Cuando superaron la crisis juntas, las dos amigas se echaron a la calle con un carrito de la compra como el que usan las abuelas. Lo llenaron a rebosar. También fueron a la farmacia a por guantes y gel desinfectante. No pudieron comprar mascarillas porque no quedan. Tampoco termómetros. “No fabricamos nada. Todo lo hace China. Nos parece lo normal, pero si llega un problema como este nos damos cuenta lo vulnerables que somos. Deberíamos replantear nuestro modelo económico”, reflexiona Sara. Y sigue: “¿Y quién va a atender los casos de salud mental? No están pensando en los ataques de ansiedad ni de pánico. Los habrá. Una situación así altera mucho a la gente. ¿Y los que tienen claustrofobia?”.

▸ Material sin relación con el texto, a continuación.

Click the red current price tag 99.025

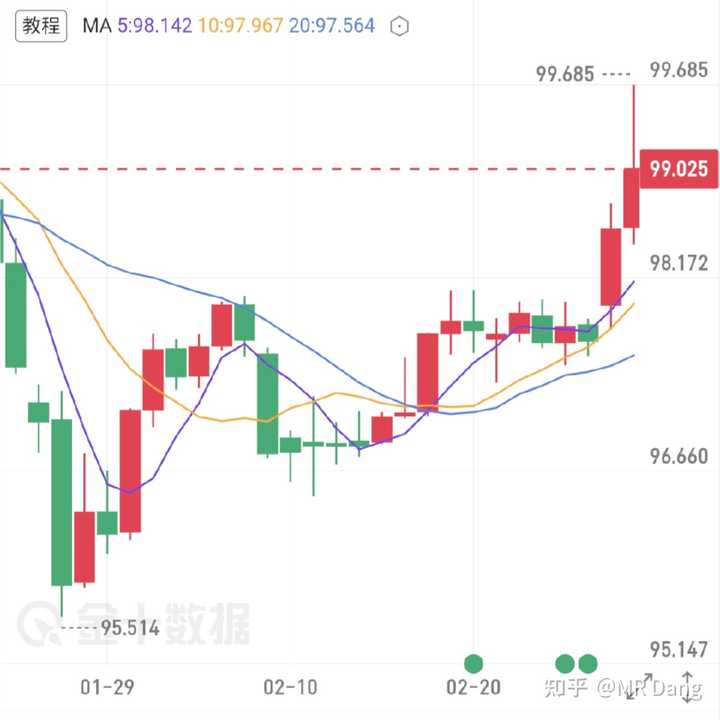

―¿Y el teletrabajo?―, pregunta una de las amigas.
―Pues resulta que sí se puede―, contesta la otra.
―Entonces es viable.
Las dos se quedan pensando. Y coinciden:
―Esta cuarentena va a cambiar nuestra forma de vida.

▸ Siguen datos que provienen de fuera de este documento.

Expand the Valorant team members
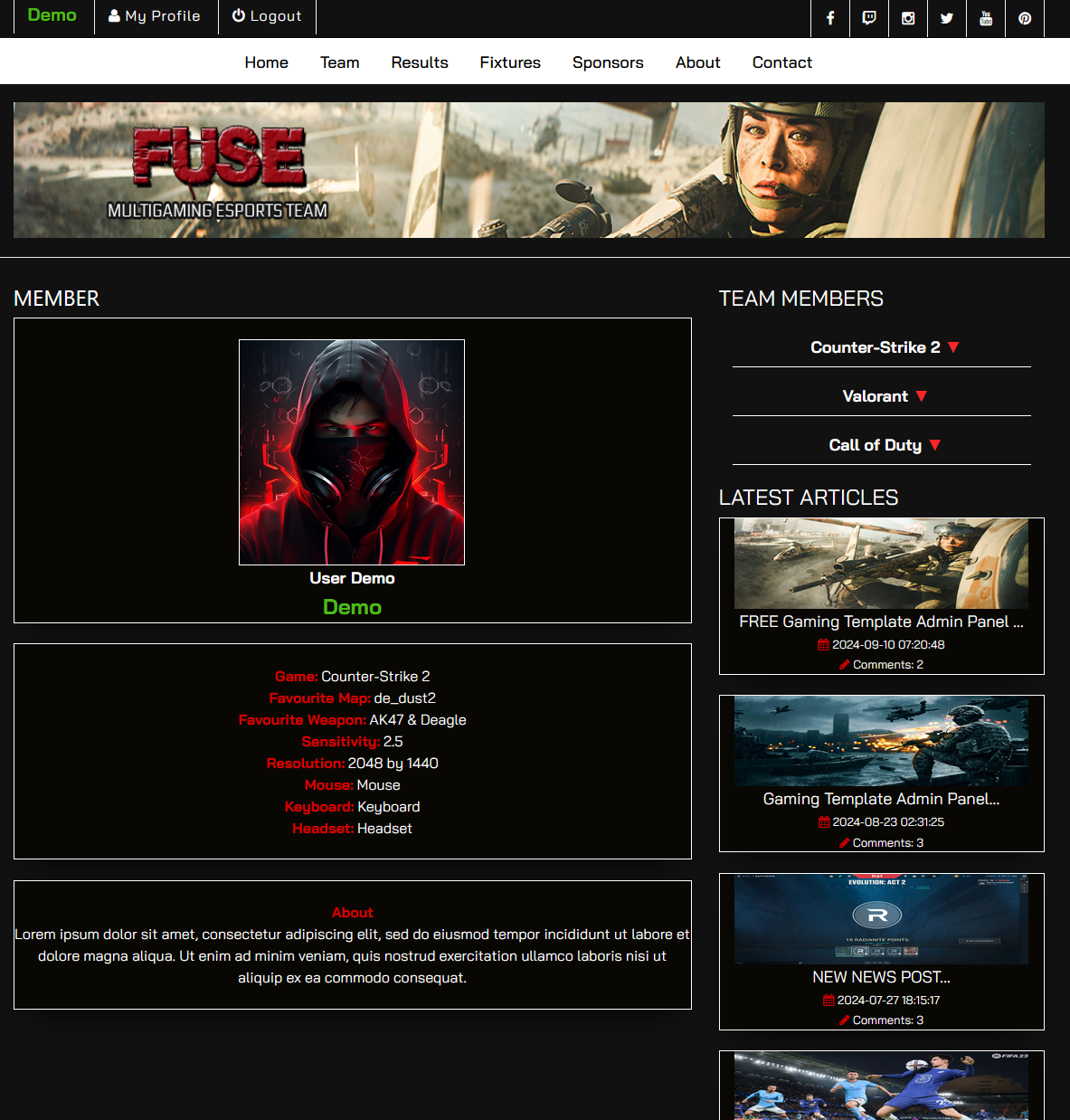The height and width of the screenshot is (1120, 1070). point(883,396)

Aunque el progreso siempre deja gente atrás. Pese a las calles desiertas, Miguel García ha colocado su silla de ruedas en la esquina que siempre ocupa en el barrio de Salamanca. Con una mano agita una lata donde los viandantes, de vez en cuando, le echan una moneda. García era conductor de grúa de accidentes de tráfico, acompañando a la Guardia Civil que hacía los atestados. Dice que hace dos años era un hombre sano y robusto, pero que poco a poco se fue debilitando. Una trombosis y un cáncer después, ha perdido las dos piernas. A priori, parece la población de riesgo que debería estar confinada en casa por el avance del Covid-19, pero dice que no le teme al virus. Por toda protección lleva una mascarilla color verde olivo. “La vida no es lo que tú quieras. Es lo que mande el de ahí arriba”, dice señalando el cielo. Cobra una pensión que no le cubre todos los gastos de la casa y la familia, por lo que mendiga todos los días, hasta que recauda unos 10 euros para sus gastos diarios. Entonces vuelve a casa. Este sábado no pasaba un alma por la acera. Entre la poca gente que había y la disciplina de guardar las distancias, poca gente se le acercaba. Aunque de repente llegó un ángel que depositó cinco euros en la lata y se fue a toda prisa. García, entonces, pensó que era momento de llenar el estómago. “Voy a unas monjas que por un café y un bollo me cobran un euro. Me sobran cuatro”, se felicitó. Después cruzó la calle moviendo con las dos manos las ruedas de su silla.
Mientras tanto, el presidente Pedro Sánchez discutía con el vicepresidente Pablo Iglesias en el Consejo de Ministros. Estaba la cosa tensa. Ahí dirimían prohibir los desplazamientos de los ciudadanos, salvo casos de fuerza mayor. Se acabaron las excusas. La policía municipal se presentó decidida a todo en Madrid Río. Soltó un dron que sobrevolaba las cabezas de los transeúntes pillados en falta:
“Regresen a sus casas, regresen a sus casas”.
A esas horas, la realidad distópica ya era un hecho.